According to a study published in the International Journal of Epidemiology, children born after 42 weeks of pregnancy (post-term birth) are more likely to have behavioral and emotional problems, especially Attention Deficit/Hyperactivity Disorder (ADHD) problems, in early childhood.

Lead author Hanan El Marroun, explained:

“Post-term children have a considerably higher risk of clinically relevant problem behavior and are more than twice as likely as term born children to have clinical ADHD.

Further research is needed in order to determine the causes of post-term birth and to minimize the long-term consequences. It is also important that further research is carried out in order to demonstrate a causal relation between post-term birth and behavioral problems and longer follow ups would also be advantageous.”

The study which looked at 5,145 babies from the Netherlands found a U-shaped association between behavioral and emotional problems in early childhood and gestational age at birth. According to the researchers, this finding suggests that children born both preterm and post-term are more likely to develop problems.

Children born after 42 weeks of pregnancy were nearly 50% more likely to suffer behavioral and emotional problems and were more likely to have ADHD.

The study was embedded in the Generation R Study, a large population-based prospective cohort study from fetal life onwards.

The researchers enrolled expectant mothers in Rotterdam who were due to give birth between April 2002 and January 2006 to participate in the study.

The team measured gestational age using ultrasound and found that out of the 5,145 babies, 4% (226) were born pre-term and 7% (382) were born after 42 weeks.

The researchers, who used a standardized and validated behavioral checklist (Child Behavior Checklist, CBCL/1.5-5) in order to evaluate the children, sent a postal questionnaire to the mothers at 18 and 36 months. In addition, the father also received a questionnaire when the child was 36 months of age.

Results showed that at 18 and 36 months, both post-term and pre-term babies were at higher risk of behavioral and emotional problems.

An additional analysis has observed comparable results when children, whose gestational age was measured in the second or third trimester, were excluded and the results failed to appear and be explained by various factors, such as the mother’s weight and height, family income, ethnicity, alcohol and cigarette consumption, the level of education or maternal psychopathology in mid-term.

They highlight, however, that even though the study controlled for a large number of covariates, other factors, such as maternal malnutrition during pregnancy, cannot be excluded.

According to the researchers, there are several potential explanations for their findings, such as the increased risk of perinatal problems known to be associated with larger babies.

However, their findings did not change when the team excluded babies that weighed over 4,000 grams at birth and those that were induced.

Another possible explanation may be uteroplacental insufficiency; the situation in which an “old” placenta provides less oxygen and nutrients than a full term fetus requires.

Insufficient oxygen and nutrients may trigger abnormal fetal development, which may result in abnormal behavioral and emotional development.
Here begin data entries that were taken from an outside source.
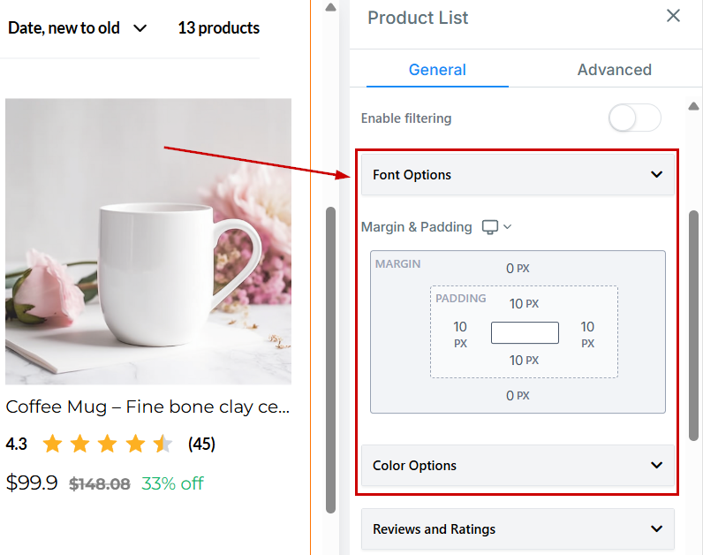
Task: Click the scroll-up arrow of settings panel
Action: [x=693, y=106]
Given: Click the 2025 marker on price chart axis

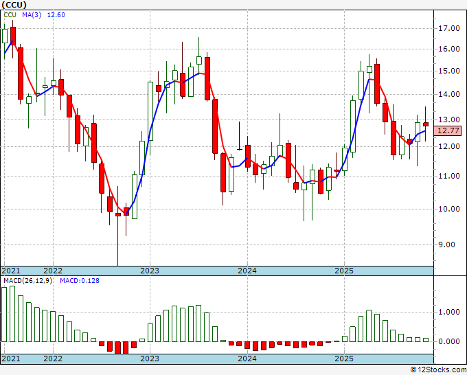Looking at the screenshot, I should (344, 271).
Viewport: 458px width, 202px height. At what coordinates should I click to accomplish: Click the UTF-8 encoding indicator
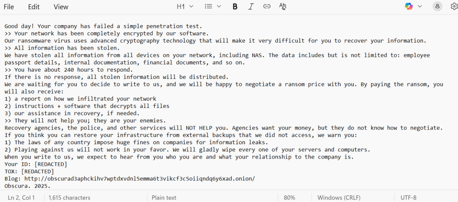(408, 198)
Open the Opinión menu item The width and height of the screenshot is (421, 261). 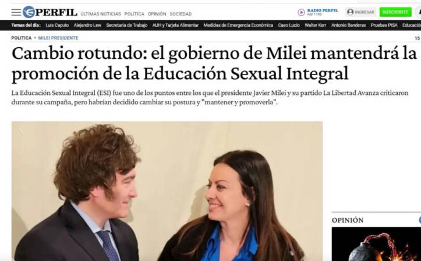coord(157,14)
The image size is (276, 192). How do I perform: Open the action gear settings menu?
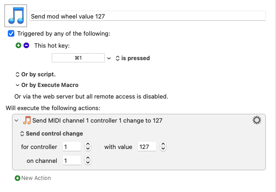[x=257, y=120]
However, as the study was observational they researchers were unable to distinguish possible effects of uteroplacental insufficiency from perinatal problems.

Furthermore, the team highlight the potential disturbance of the “placental clock” which controls the length of pregnancy and regulated the maternal and fetal hypothalamic-pituitary-adrenal axis (HPA-axis).
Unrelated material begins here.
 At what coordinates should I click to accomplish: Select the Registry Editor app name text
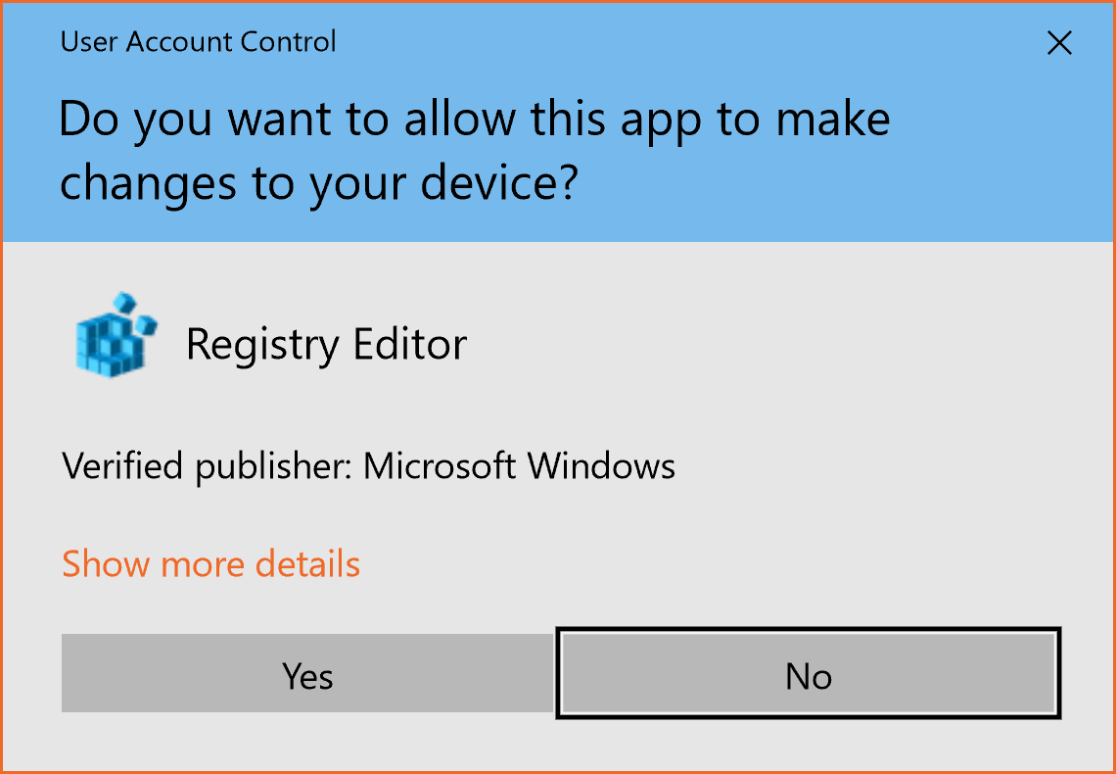point(326,345)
According to the research, the fetal HPA-axis may be influenced by placental endocrine malfunctioning or maternal stress at critical times during fetal development. They explain that this influence may result in neuroendocrine abnormalities that could increase how susceptible a child is in the future to emotional and behavioral problems.

And lastly, they explain that the same cause may underlie being born after 42 weeks and having behavioral problems. For instance, neurodevelopmental factors associated to behavioral problems could be involved in the complex process of birth.

According to the researchers, longer follow-up is required in order to determine if the association between post-term birth and behavioral problems continues after 36 months. In addition, they also suggest that practitioners involved in management of prolonged pregnancy should take note of their findings.